Application of machine learning algorithms to identify people with low bone density
Rongxuan Xu,Yongxing Chen,Zhihan Yao,Wei Wu,Jiaxue Cui,Ruiqi Wang,Yizhuo Diao,Chenxin Jin,Zhijun Hong,Xiaofeng Li
DOI: https://doi.org/10.3389/fpubh.2024.1347219
IF: 5.2
2024-04-26
Frontiers in Public Health
Abstract:Background: Osteoporosis is becoming more common worldwide, imposing a substantial burden on individuals and society. The onset of osteoporosis is subtle, early detection is challenging, and population-wide screening is infeasible. Thus, there is a need to develop a method to identify those at high risk for osteoporosis.
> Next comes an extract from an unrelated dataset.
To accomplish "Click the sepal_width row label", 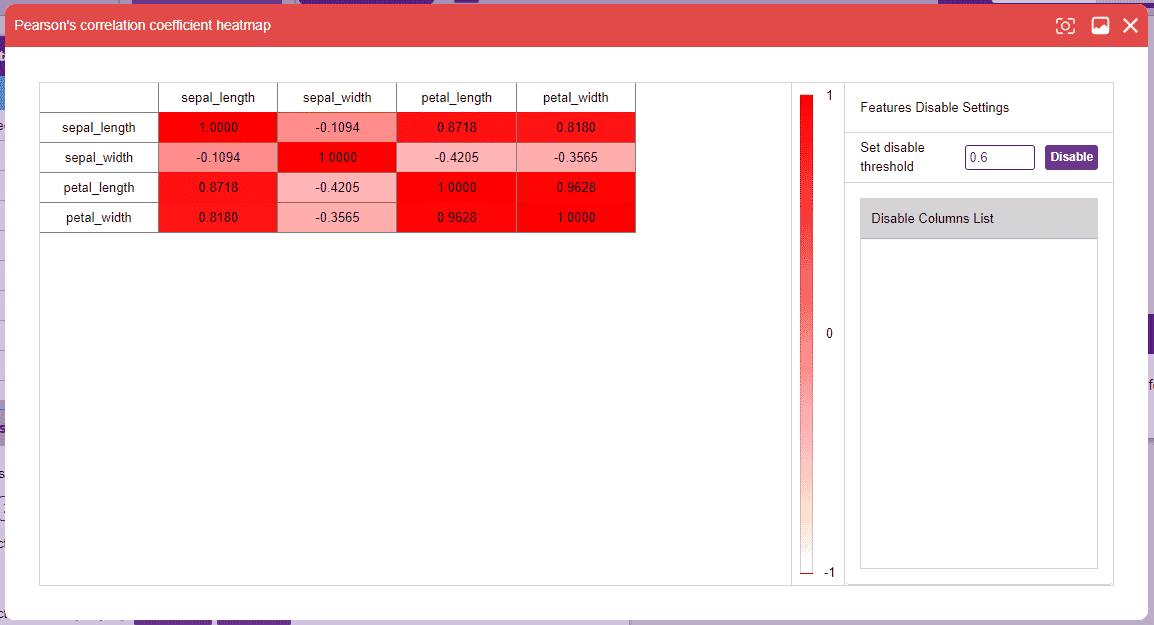I will point(98,157).
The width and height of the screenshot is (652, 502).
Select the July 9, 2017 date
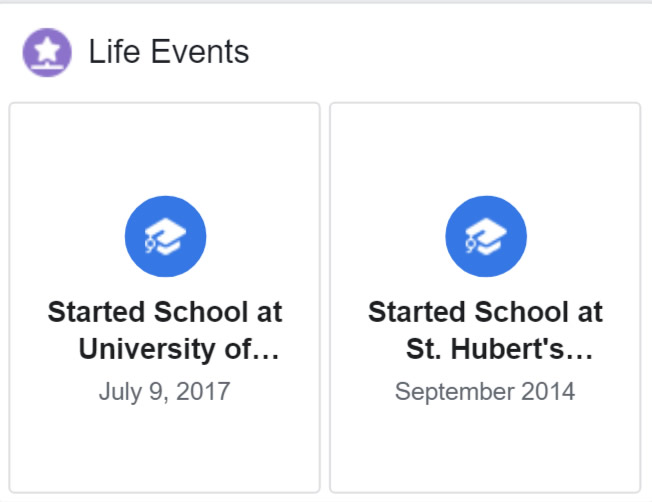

Objective: This study aimed to develop a machine learning algorithm to effectively identify people with low bone density, using readily available demographic and blood biochemical data. Methods: Using NHANES 2017–2020 data, participants over 50 years old with complete femoral neck BMD data were selected. This cohort was randomly divided into training (70%) and test (30%) sets. Lasso regression selected variables for inclusion in six machine learning models built on the training data: logistic regression (LR), support vector machine (SVM), gradient boosting machine (GBM), naive Bayes (NB), artificial neural network (ANN) and random forest (RF). NHANES data from the 2013–2014 cycle was used as an external validation set input into the models to verify their generalizability. Model discrimination was assessed via AUC, accuracy, sensitivity, specificity, precision and F1 score. Calibration curves evaluated goodness-of-fit. Decision curves determined clinical utility. The SHAP framework analyzed variable importance. Results: A total of 3,545 participants were included in the internal validation set of this study, of whom 1870 had normal bone density and 1,675 had low bone density Lasso regression selected 19 variables. In the test set, AUC was 0.785 (LR), 0.780 (SVM), 0.775 (GBM), 0.729 (NB), 0.771 (ANN), and 0.768 (RF). The LR model has the best discrimination and a better calibration curve fit, the best clinical net benefit for the decision curve, and it also reflects good predictive power in the external validation dataset The top variables in the LR model were: age, BMI, gender, creatine phosphokinase, total cholesterol and alkaline phosphatase. Conclusion: The machine learning model demonstrated effective classification of low BMD using blood biomarkers. This could aid clinical decision making for osteoporosis prevention and management.
public, environmental & occupational health